L'explosion s'est produite dans une installation alimentant les entreprises locales, et a été entendue jusqu'à Doha, la capitale.
Un journaliste de l'AFP, qui se trouvait à une vingtaine de kilomètres du site, a vu des flammes illuminer le ciel nocturne et un panache de fumée s'élever au-dessus de la zone.
La compagnie publique QatarEnergy a indiqué que l'incident s'était produit "lors du redémarrage des opérations dans la cité industrielle de Ras Laffan, provoquant une explosion et un incendie dans l'installation d'approvisionnement local en gaz de Barzan".
Tard dimanche, elle a affirmé que l'incendie avait été maîtrisé après l'intervention des équipes de secours et d'urgence.
Le complexe de Ras Laffan avait subi d'importants dégâts à la suite des attaques menées par l'Iran contre ses voisins du Golfe en riposte à l'offensive israélo-américaine, contraignant le Qatar à suspendre sa production de gaz.
Le ministère de l'Intérieur a d'abord fait état d'une "explosion interne" avant de préciser, dans un second communiqué, qu'un "dysfonctionnement technique" était en cause.
La détonation a été entendue par des journalistes de l'AFP à Doha, à une soixantaine de kilomètres de la côte nord où se situe le complexe.
"Un total de 54 personnes ont été blessées dans l'incident", a écrit le ministère sur X, précisant que les recherches étaient en cours pour retrouver "18 disparus".
Selon QatarEnergy, l'installation de Barzan a une capacité de production de 1,4 milliard de pieds cubes standards de gaz commercialisable par jour, destinés à alimenter les centrales électriques, les usines de dessalement et les industries locales.
Le site dispose également d'une capacité de production d'éthane, de condensats, de gaz de pétrole liquéfié (GPL) et de soufre destinés aux marchés locaux et à l'exportation.
Le projet est détenu à 93% par QatarEnergy et à 7% par la compagnie américaine ExxonMobil, selon le site de l'entreprise américaine.

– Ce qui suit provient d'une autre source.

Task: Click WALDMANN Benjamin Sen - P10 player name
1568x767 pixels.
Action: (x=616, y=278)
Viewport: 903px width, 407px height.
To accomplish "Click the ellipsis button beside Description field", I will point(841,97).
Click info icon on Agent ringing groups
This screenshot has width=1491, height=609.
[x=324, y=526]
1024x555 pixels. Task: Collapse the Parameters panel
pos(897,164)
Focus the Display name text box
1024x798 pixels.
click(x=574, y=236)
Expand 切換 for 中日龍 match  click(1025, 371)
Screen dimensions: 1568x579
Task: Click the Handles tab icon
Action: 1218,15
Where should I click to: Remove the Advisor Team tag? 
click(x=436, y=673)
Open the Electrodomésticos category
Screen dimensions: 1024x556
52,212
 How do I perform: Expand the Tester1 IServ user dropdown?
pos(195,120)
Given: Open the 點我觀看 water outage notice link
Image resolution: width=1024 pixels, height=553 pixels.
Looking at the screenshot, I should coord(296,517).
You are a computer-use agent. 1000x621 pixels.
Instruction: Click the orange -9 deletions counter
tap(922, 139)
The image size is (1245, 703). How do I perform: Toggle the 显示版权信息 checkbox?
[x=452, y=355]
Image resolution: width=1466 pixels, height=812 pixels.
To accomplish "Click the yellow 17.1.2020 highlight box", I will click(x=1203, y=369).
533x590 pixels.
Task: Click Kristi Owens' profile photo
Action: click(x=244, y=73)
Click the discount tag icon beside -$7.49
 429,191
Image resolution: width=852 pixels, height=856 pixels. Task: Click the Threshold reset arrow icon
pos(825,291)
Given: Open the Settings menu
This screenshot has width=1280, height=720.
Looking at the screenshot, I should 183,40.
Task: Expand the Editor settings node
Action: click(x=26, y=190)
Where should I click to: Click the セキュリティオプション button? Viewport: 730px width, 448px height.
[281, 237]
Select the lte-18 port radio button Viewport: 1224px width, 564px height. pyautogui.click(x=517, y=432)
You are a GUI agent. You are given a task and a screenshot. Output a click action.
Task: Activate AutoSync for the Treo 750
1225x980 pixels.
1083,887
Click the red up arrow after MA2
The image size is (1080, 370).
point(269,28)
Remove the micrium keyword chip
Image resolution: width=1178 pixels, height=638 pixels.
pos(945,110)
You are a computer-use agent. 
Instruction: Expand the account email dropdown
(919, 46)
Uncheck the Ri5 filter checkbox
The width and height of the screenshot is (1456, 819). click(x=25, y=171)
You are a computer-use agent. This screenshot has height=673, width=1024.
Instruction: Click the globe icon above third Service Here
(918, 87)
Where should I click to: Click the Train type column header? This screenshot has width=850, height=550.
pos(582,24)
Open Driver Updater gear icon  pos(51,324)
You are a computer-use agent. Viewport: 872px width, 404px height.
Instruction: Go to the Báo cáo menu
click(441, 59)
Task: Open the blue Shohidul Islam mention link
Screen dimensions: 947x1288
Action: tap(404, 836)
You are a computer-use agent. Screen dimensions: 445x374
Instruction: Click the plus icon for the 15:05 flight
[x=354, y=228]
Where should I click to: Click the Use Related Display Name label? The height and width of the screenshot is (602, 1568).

Le Qatar, qui partage le champ gazier de South Pars/North Dome avec l'Iran, est l'un des plus grands producteurs de GNL au monde, avec les Etats-Unis, l'Australie et la Russie.
Mais le petit Etat du Golfe a interrompu sa production le 2 mars après des frappes de drones iraniens sur des installations énergétiques clés.
De nouvelles attaques le 18 mars ont réduit de 17% les capacités d'exportation du pays, des dégâts dont la réparation devrait nécessiter trois à cinq ans, avait alors affirmé le ministre de l'Energie, Saad al-Kaabi.
Des pays importateurs comme la Chine, la Corée du Sud, l'Italie et la Belgique figuraient parmi les plus susceptibles d’être affectés, a-t-il déclaré en mars.